» **Texto fornecido**:
Mesmo antes da estreia do primeiro episódio, há quem aposte que esta será a peça final para a demolição da reputação e carreira do realizador, mesmo junto daqueles que defendem a sua inocência, que já viu a sua imagem deteriorar-se, principalmente nos EUA, quando Dylan renovou as acusações no início de 2018, após o movimento #MeToo, e se mostrou conformado por "um grande número de pessoas vai pensar que fui um predador" para o resto da sua vida.

Mas após a HBO comprar discretamente o documentário no verão do ano passado, as imagens do trailer e a sinopse oficial (reproduzida atrás neste artigo) lançados de surpresa apenas no passado dia 5 também geraram acusações de apenas ser abordada a posição do clã Farrow.

Um trabalho que apela mais à emoção do que à razão

Manhattan

A crítica a "Allen v. Farrow" também já publicada pelo THR não destaca qualquer revelação decisiva e nota que o caso contra Allen se apoia em "formas mais persuasivas emocionalmente do que intelectualmente".

A publicação reconhece que ver o relato de Dylan apoiado pelos documentos é "angustiante", mas acrescenta que "existe uma diferença entre criticar a sobrevivente e criticar o projeto construído em torno dela - o que é importante notar, porque Kirby Dick e Amy Ziering fizeram escolhas que nem sempre funcionam e construíram argumentos que não são tão convincentes quanto as próprias palavras de Dylan".

Para desconstruir alguns dos argumentos habituais dos defensores de Allen, o documentário recorre a especialistas que desacreditam o relatório médico sobre Dylan que concluiu pela inexistência de abusos, e dão contexto à decisão do procurador Frank Maco de não avançar com acusações apesar de achar que existia "causa provável": a de não querer sujeitar Dylan a ter de testemunhar em tribunal.

» **Tarefas**:
(A) No texto sobre o documentário "Allen v. Farrow", porque é que o procurador Frank Maco decidiu não avançar com acusações?
(B) Transcreva, sem qualquer alteração, o trecho do texto sobre o documentário "Allen v. Farrow" que vai desde "Mesmo antes da" até "da sua vida.", inclusive.

» **Material apresentado**:

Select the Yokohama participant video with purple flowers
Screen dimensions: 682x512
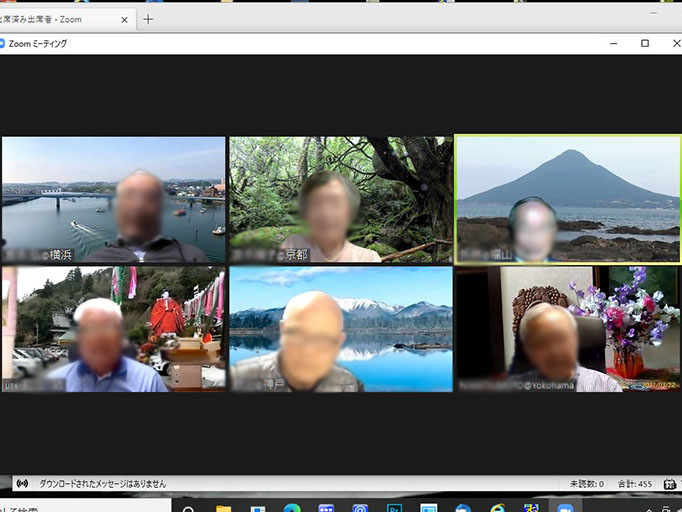tap(567, 328)
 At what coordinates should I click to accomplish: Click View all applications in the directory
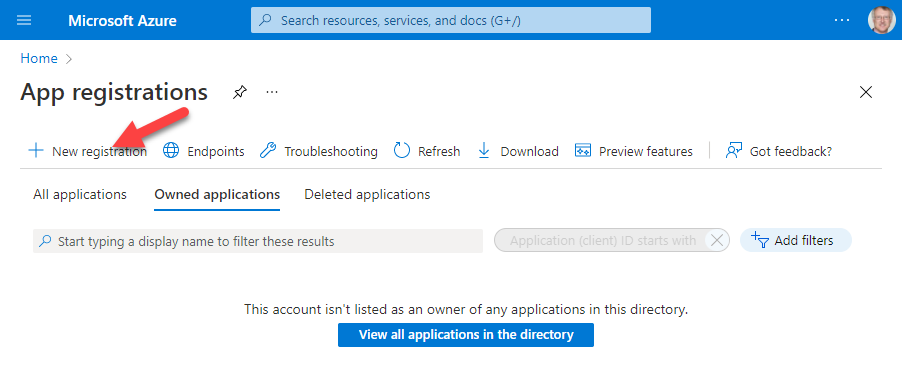tap(466, 335)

» **Respostas por ordem**:
(A) Porque não queria sujeitar Dylan a ter de testemunhar em tribunal.

(B)
Mesmo antes da estreia do primeiro episódio, há quem aposte que esta será a peça final para a demolição da reputação e carreira do realizador, mesmo junto daqueles que defendem a sua inocência, que já viu a sua imagem deteriorar-se, principalmente nos EUA, quando Dylan renovou as acusações no início de 2018, após o movimento #MeToo, e se mostrou conformado por "um grande número de pessoas vai pensar que fui um predador" para o resto da sua vida.